Товарищи осветили нам военную обстановку на их участке фронта: в общем, все было спокойно, но положение признавалось ненадежным ввиду сомнительной стойкости находившихся на позициях войск. Выяснив их нужды и пообещав по возможности удовлетворить их, мы направились в обратный путь.
Стоявшие на постах матросы, красногвардейцы и солдаты Петроградского гарнизона часто останавливали наш автомобиль для выяснения личности пассажиров. Сразу бросалось в глаза, что организация сторожевого охранения и напряженная бдительность стоявших на посту часовых были безукоризненны.
По возвращении в Царское Село мы открыли оперативное совещание для обсуждения плана дальнейших действий. В процессе жарких прений оформились два совершенно определенных мнения. Группа, возглавлявшаяся товарищем Дзевалтовским, стояла против немедленного наступления, полагая, что первоначально необходимо произвести сосредоточение сил и путем разведки выяснить расположение и численный состав неприятеля.
Напротив, Рошаль и я категорически требовали немедленного наступления но горячим следам противника, считая, что главная задача заключается в том, чтобы не дать противнику оправиться и получить свежие резервы. По нашему наблюдению, сил у нас было достаточно и наши массы не только не были утомлены, но как раз наоборот в буквальном смысле этих слов, нетерпеливо рвались в бой. Большинство склонилось на нашу сторону и приняло решение о переходе с рассветом в решительное наступление но всему фронту. Совещание закончилось глубоко за полночь. До рассвета оставалось мало времени: всего несколько часов. Нужно было в экстренном порядке проводить в жизнь принятое решение о подготовке наступления.
Хороший обычай боевых приказов в ту пору еще не существовал. Распоряжения отдавались путем устных приказаний или записками, зачастую бегло набросанными карандашом. Наши кронштадтские батареи уже стояли на аванпостах Царского Села. Я готовился выехать к ним, чтобы с рассветом двинуться в поход. Но не успели еще разойтись участники военного совещания, как вдруг в нашу накуренную, до самого потолка заполненную дымом комнату поспешно вошли, почти вбежали двое молодых людей в военных шинелях. Один из них, вольноопределяющийся с выхоленным барским лицом, отрекомендовался каким-то князем с громкой фамилией. «Гатчина в руках Советский власти. Казаки сдались. Краснов арестован. Корейский бежал. В Гатчине находится Дыбенко», — короткими отрывистыми фразами, весь запыхавшийся от волнения, рапортовал титулованный вольноопределяющийся.

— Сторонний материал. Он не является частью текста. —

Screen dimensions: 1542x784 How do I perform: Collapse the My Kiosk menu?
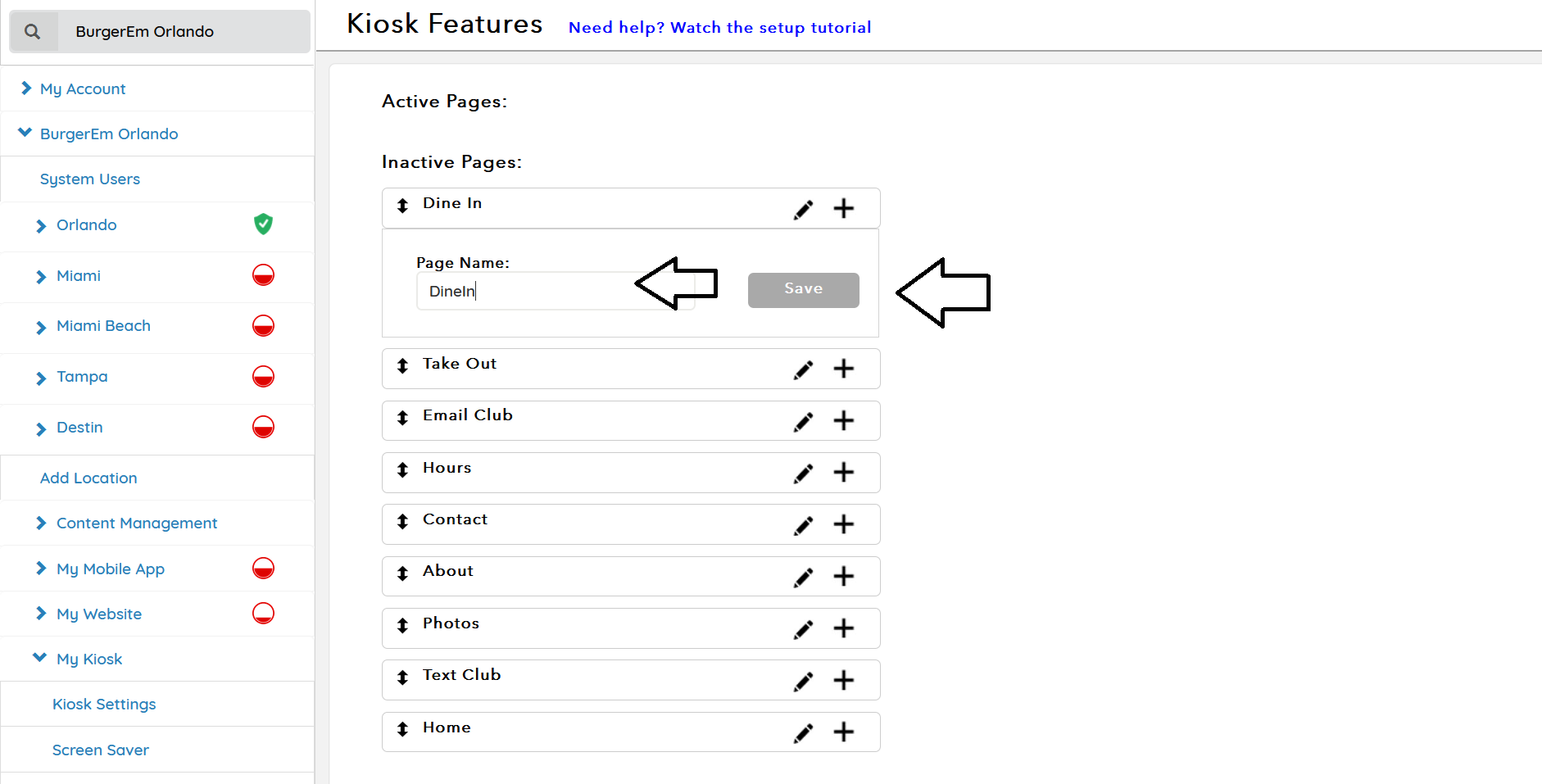point(39,658)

Кто он? Свой или чужой? Сочувствующий или испуганный интеллигент или скрытый белогвардеец? В тот момент это было неважно. Из груди многих присутствующих вырвался радостный вздох облегчения. Все были в каком-то праздничном настроении. На лицах было заметно нескрываемое ликование.

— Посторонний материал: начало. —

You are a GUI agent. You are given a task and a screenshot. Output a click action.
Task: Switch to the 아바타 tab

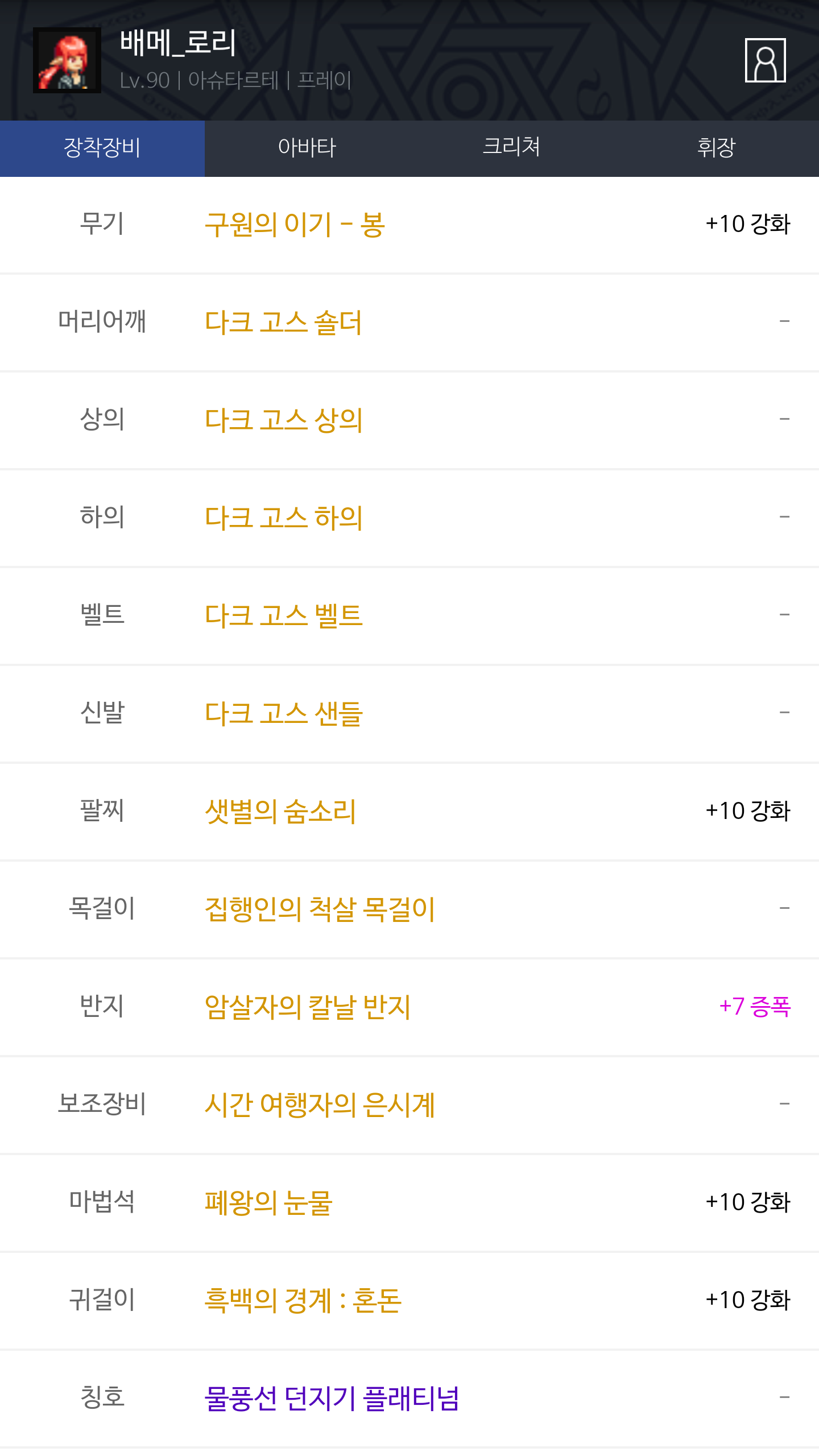[307, 148]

За отсутствием пристанища мы с Д. 3. Мануильским (И. Безработный) направились для ночлега в Александровский дворец. В просторных покоях дворца еще все дышало недавним присутствием семьи Николая Романова. Валялись визитные карточки высокопоставленных особ. Отрывной настольный календарь показывал давно прошедший день. Возможно, что со времени отъезда царской фамилии листки никем не отрывались. Мы легли спать, воспользовавшись диванами, предоставленными в наше распоряжение гостеприимно-услужливым комендантом дворца, назначенным Советской властью.
Утром 2 ноября, уже с комфортом, в вагоне железной дороги я возвратился в Питер.

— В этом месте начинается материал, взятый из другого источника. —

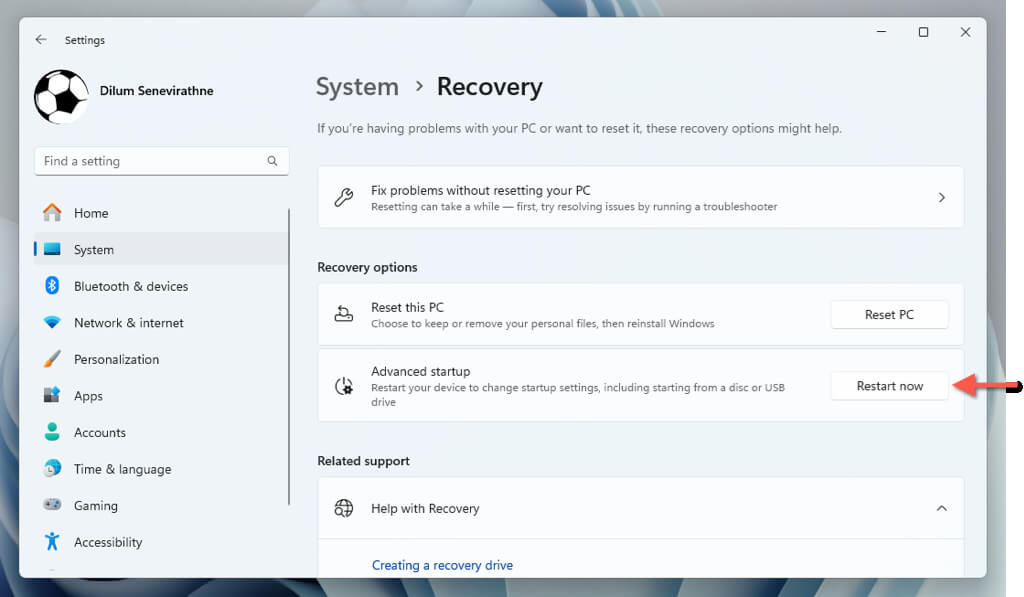1024x597 pixels.
Task: Click System in the breadcrumb header
Action: click(357, 87)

В комнате военревкома застал К. С. Еремеева, И. И. Подвойского и др. Они спали прямо на стульях.
— Вот и хорошо, что вы пришли, — сказал, подымаясь, тов. Подвойский, — вам придется сегодня принять командование над отрядом моряков и ехать на поддержку московских товарищей. Там еще продолжаются бои и положение, знаете, неважно. Вот Константин Степанович тоже поедет вместе с вами, — после минутной паузы прибавил Николай Ильич.
В комнате С. И. Гусева встретил А. В. Луначарского, который имел встревоженный вид.
— Как я рад вас видеть в живых, Анатолий Васильевич! Ведь, знаете, на фронте ходили упорные слухи о вашей гибели, — обратился я к нему.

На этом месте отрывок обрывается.